SC: I’ve been writing and making art for around 40 years. I’ve worked as an art critic for the Geelong Advertiser and for art magazines like Asian Art News and World Sculpture News. I also wrote poetry, diaries, and journals.

π.ο.: What is different about your book of poems compared to other books of poetry?

SC: In the books there are images of sculptures and on the opposite page a single poem probing into the sculpture. They are intrinsically linked and not there as decoration. They are unified. After I make a sculpture I think, ‘Well what am I actually making?’ I sit in my studio and just stare at the piece and write a poem about it. I try to work out what was going on in my own psyche at the time, and what the sculpture was saying about me, or to me. Other poems were written when I heard stories about what had happened to sculptures after they became part of other people’s lives. And that was amazing because some of them had quite dramatic stories.

π.ο.: I think one of the great things about Collective Effort Press, which has been going for about 50-something years, and the people who have been published by it, is that every one of the books is absolutely idiosyncratically individual. Initially you were going to publish your work as one book. But then you said to me, ‘Are we allowed to do it as two books?’ And I thought, ‘Well, in Collective Effort Press, we can do anything we like because the Press doesn’t have to get permission from anybody’. I thought it was courageous for you to bring out two books simultaneously. Why’d you do that?

SC: Originally, I was thinking of making one book, but I realised this work needed to be separated to show two different currents, and for clarity. More Than a Face is about the faces that I make with clay. It begins from when I was a child with the first poem called ‘Mud Pies’. It is based on trying to unearth my own memories when putting my poems together for publication. And then it goes right through my career into adulthood – with different poems and pieces unearthing various memories. Assembling it, was like an archeological dig.
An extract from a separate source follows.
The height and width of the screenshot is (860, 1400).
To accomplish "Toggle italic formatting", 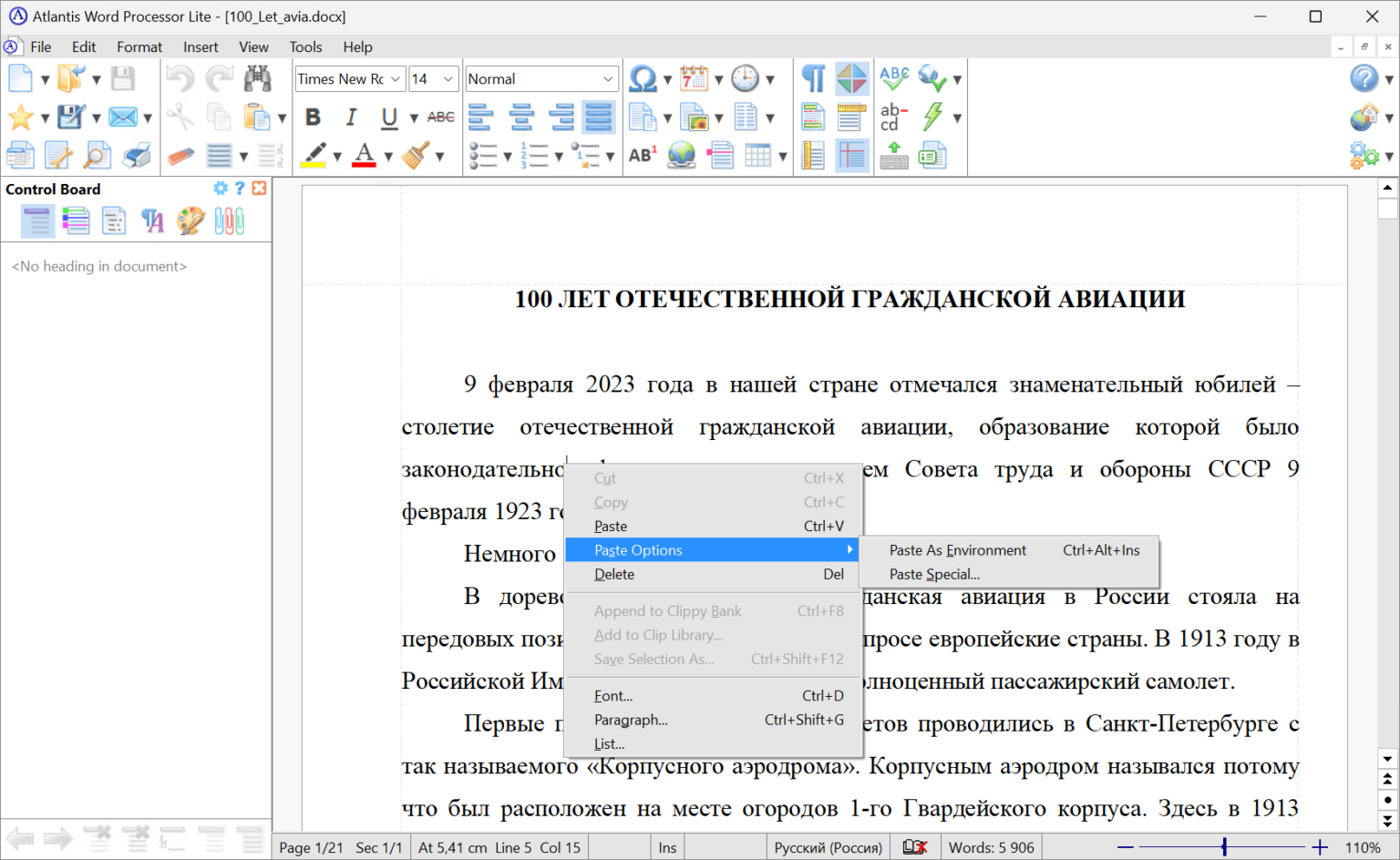I will pyautogui.click(x=351, y=117).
As I child, I remember running inside and saying to my mother, ‘I’m bored, there’s nothing to do’. My mother turned to me and said, ‘Why don’t you go and write a book?’ I was quite surprised by that. But I think subconsciously 40 or 50 years later, these books happened.

π.ο.: The relationship you have between pottery and poetry also involve a lot of themes about death. I mean, you’ve had a few stories like this – like one about the clown faces you’ve made.

SC: A man who was an art collector purchased a clown sculpture from one of my exhibitions. Years later, he tracked me down because he wanted to commission me to make six more. He was elderly and had a terminal illness and wanted to give one to each of his close friends so that he could enjoy seeing their reactions while still alive. So of course, I made them, and I wrote a poem about this man (who survived concentration camps in Europe), and about what I learned from being around him too. I called the poem ‘The Gift’, an excerpt from the poem reads:

He asked me to make him five clowns,
as he wanted to give gifts, 
to five special people in his life
Before he died
He wanted to enjoy the giving
And seeing their reactions

π.ο.: Another poem? Another story? Another sculpture?

SC: Another commission I was asked to make, was a very strange one. A woman came into my studio and saw a piece I had made – a bust of a man. She said, is that a bust of a certain man?’ and she named him. And I said, ‘Yes, well spotted’. She said, ‘I’d like to commission you to make ten more for me, just the same as that one’. I asked her, ‘Why?’ And she responded with: ‘Because I hate that bastard and I’d take great pleasure in smashing each piece and then smashing every shard into small pieces’. I didn’t take on that commission.